Eddie walked ahead. A few boys were kicking a soccer ball in the pull-off. They were good players, juggling it on their feet before passing. Someone’s headlights were lighting them up and dust swirled in a dramatic way.
The on-ramp was only one exit away, and when he came to it, cars had filled it up two across. A truck had run into the wall at an angle, and in the space between the wall and the truck’s tailgate, the nose of an Audi had shoved in between. Eddie turned sideways and had to brush against the grit on the door to get past. No one was inside any of the cars on the ramp.

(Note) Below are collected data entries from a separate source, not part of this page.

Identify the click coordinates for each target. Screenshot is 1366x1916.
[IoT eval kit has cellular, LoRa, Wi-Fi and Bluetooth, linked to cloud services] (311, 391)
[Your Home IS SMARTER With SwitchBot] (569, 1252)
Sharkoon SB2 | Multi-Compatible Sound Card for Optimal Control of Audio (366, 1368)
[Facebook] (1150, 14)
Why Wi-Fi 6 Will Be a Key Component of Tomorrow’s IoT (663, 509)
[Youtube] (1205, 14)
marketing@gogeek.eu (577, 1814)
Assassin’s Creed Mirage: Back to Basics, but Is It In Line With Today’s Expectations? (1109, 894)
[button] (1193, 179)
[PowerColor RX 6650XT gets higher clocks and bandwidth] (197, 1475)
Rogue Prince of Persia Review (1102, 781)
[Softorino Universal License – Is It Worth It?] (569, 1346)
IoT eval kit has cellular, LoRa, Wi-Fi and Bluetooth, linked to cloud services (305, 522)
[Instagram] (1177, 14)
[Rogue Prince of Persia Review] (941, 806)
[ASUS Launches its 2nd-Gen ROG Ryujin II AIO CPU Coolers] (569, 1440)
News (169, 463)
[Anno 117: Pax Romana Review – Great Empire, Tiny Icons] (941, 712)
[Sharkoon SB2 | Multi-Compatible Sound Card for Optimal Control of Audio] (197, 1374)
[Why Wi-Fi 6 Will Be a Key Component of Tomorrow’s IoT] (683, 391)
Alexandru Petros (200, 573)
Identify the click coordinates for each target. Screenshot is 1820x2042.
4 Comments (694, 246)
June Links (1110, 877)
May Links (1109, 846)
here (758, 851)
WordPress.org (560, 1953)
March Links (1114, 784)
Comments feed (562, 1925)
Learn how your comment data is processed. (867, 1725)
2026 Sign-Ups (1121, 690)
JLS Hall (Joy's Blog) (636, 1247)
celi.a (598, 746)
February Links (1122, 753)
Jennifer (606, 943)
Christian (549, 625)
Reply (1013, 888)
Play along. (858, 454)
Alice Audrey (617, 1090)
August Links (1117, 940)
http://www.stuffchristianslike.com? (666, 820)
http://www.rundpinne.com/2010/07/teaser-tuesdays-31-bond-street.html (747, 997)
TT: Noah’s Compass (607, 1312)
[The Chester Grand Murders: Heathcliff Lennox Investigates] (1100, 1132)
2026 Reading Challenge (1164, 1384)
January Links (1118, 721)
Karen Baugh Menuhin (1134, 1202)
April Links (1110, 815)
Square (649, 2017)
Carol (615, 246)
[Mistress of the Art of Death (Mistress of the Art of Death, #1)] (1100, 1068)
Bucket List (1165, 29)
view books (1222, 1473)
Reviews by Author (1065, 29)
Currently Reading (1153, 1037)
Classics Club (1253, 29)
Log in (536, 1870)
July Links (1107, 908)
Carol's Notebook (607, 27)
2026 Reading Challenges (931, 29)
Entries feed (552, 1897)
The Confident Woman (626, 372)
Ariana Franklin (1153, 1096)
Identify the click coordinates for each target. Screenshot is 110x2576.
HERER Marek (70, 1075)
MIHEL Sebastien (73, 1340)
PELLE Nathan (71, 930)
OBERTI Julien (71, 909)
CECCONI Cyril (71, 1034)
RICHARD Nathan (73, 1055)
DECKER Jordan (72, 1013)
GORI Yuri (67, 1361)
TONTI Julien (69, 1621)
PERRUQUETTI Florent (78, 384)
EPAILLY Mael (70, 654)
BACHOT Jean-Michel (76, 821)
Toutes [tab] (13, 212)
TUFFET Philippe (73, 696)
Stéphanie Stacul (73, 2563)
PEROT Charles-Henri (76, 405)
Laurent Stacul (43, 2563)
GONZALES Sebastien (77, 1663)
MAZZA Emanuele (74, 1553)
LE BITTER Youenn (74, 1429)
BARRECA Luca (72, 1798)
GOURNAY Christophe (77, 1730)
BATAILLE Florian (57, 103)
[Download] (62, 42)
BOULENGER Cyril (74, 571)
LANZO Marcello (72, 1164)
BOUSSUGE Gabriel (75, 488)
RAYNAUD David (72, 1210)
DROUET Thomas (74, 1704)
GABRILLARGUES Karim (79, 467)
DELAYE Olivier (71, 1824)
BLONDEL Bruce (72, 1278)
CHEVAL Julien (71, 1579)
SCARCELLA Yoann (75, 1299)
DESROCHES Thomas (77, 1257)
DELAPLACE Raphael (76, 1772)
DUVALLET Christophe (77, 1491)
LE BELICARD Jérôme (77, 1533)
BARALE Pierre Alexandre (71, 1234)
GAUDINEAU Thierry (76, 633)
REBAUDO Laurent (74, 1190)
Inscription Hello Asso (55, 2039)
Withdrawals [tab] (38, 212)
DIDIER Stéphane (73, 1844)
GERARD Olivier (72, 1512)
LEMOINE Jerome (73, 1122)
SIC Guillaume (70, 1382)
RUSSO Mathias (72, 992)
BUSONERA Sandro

It rose and turned sharply, and beneath him, Eddie could see a long stretch of the Beltway. Traffic stood still in both directions, and dome lights blinked on and off as doors opened and closed. Laura drove a blue Civic, but it was impossible to tell what color was which from where he stood. He knew its shape—compact, wedgelike, too sporty for her. They’d bought it used from a lot.